MATERIAL FOR THIS EXERCISE

=======

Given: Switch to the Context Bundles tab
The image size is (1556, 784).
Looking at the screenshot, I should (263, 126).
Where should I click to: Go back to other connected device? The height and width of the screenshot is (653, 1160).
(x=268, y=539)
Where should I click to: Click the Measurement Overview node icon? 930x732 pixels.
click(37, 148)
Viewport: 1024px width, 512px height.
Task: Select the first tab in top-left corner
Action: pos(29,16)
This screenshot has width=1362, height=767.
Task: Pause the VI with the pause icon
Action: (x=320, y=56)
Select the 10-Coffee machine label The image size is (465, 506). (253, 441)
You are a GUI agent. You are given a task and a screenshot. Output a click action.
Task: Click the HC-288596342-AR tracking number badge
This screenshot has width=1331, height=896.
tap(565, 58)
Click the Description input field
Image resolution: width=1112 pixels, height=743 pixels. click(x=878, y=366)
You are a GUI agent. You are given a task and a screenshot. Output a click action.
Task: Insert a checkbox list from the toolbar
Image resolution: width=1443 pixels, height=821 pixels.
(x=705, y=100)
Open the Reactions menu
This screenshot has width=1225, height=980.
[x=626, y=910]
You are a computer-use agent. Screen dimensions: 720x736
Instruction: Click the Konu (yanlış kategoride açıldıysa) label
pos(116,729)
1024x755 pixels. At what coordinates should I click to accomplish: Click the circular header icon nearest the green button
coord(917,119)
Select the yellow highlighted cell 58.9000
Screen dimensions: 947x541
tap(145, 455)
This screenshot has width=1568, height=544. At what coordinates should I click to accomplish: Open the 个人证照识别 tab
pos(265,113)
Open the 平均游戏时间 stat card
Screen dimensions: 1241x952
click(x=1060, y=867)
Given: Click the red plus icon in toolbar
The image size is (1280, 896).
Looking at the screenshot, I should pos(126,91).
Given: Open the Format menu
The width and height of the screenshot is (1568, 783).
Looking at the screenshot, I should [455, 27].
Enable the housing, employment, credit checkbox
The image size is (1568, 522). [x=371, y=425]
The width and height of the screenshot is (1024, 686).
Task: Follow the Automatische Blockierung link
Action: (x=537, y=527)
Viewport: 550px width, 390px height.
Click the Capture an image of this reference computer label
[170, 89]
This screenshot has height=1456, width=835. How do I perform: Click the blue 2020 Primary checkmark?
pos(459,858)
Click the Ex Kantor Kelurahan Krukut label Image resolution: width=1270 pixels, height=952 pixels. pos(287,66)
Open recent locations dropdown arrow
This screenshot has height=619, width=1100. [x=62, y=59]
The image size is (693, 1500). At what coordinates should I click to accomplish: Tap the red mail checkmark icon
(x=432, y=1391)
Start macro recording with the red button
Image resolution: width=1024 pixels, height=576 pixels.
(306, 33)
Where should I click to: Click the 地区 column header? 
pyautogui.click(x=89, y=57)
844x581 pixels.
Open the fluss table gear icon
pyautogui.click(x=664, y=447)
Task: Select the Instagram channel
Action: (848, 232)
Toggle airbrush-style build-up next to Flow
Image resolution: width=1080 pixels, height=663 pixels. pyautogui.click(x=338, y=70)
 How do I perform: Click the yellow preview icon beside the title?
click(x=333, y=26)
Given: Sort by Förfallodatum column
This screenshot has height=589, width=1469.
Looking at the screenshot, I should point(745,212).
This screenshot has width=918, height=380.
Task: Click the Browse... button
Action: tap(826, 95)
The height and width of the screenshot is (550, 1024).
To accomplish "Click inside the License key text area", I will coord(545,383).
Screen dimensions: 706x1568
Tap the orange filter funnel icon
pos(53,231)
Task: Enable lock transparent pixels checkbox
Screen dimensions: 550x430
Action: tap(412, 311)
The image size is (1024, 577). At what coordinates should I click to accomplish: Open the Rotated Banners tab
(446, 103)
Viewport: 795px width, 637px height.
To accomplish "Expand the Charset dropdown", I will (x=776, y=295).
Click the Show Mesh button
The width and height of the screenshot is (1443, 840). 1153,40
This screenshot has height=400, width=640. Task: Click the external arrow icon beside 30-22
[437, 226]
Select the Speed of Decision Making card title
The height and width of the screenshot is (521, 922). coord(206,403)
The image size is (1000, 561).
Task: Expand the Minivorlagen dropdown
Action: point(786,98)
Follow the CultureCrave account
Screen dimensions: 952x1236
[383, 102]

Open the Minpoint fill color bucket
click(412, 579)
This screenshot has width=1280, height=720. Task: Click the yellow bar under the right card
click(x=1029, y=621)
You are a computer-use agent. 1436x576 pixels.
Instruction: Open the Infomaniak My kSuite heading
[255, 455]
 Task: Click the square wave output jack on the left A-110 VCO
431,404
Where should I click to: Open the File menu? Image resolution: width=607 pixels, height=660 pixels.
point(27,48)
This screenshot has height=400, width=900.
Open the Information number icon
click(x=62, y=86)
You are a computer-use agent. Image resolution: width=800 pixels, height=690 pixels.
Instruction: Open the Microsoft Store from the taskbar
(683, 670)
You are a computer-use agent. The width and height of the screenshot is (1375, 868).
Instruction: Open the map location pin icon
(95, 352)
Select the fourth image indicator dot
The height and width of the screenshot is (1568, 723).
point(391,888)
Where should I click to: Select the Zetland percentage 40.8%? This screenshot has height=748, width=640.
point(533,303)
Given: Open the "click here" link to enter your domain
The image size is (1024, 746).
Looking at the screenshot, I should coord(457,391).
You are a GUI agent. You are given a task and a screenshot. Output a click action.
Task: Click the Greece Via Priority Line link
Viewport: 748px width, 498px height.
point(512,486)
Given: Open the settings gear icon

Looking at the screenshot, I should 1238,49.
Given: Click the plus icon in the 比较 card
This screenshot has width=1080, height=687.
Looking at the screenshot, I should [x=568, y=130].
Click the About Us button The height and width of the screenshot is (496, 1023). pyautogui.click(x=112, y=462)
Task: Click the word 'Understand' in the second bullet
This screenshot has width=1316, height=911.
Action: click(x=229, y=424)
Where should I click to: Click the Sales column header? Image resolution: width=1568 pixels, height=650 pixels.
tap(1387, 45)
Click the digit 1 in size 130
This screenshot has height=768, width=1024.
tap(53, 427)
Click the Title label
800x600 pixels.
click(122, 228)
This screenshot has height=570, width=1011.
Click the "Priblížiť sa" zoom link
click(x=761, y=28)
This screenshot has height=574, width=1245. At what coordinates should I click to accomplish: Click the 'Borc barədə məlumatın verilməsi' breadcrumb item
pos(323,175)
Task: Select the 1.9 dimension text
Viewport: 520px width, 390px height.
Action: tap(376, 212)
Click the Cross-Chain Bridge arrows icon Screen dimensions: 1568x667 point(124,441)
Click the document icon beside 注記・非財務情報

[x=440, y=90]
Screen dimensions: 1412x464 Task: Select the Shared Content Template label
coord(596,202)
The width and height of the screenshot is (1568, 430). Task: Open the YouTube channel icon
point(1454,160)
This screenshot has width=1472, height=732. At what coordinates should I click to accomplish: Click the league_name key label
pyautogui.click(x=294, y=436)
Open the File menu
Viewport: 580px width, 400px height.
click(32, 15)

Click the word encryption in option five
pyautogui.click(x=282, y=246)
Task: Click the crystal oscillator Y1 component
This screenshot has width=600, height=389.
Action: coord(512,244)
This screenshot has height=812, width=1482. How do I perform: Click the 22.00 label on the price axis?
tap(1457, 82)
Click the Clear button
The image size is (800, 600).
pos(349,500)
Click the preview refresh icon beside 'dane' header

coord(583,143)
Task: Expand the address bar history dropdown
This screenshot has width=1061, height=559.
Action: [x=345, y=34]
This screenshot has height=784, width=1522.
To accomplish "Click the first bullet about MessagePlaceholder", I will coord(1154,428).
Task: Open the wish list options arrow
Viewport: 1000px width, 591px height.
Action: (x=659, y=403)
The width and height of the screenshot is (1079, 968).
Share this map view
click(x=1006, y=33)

=======

WHAT TO DO
Return each line among the entries that holds the word "toolbar".

SOLUTION TO THIS EXERCISE
Task: Insert a checkbox list from the toolbar
Given: Click the red plus icon in toolbar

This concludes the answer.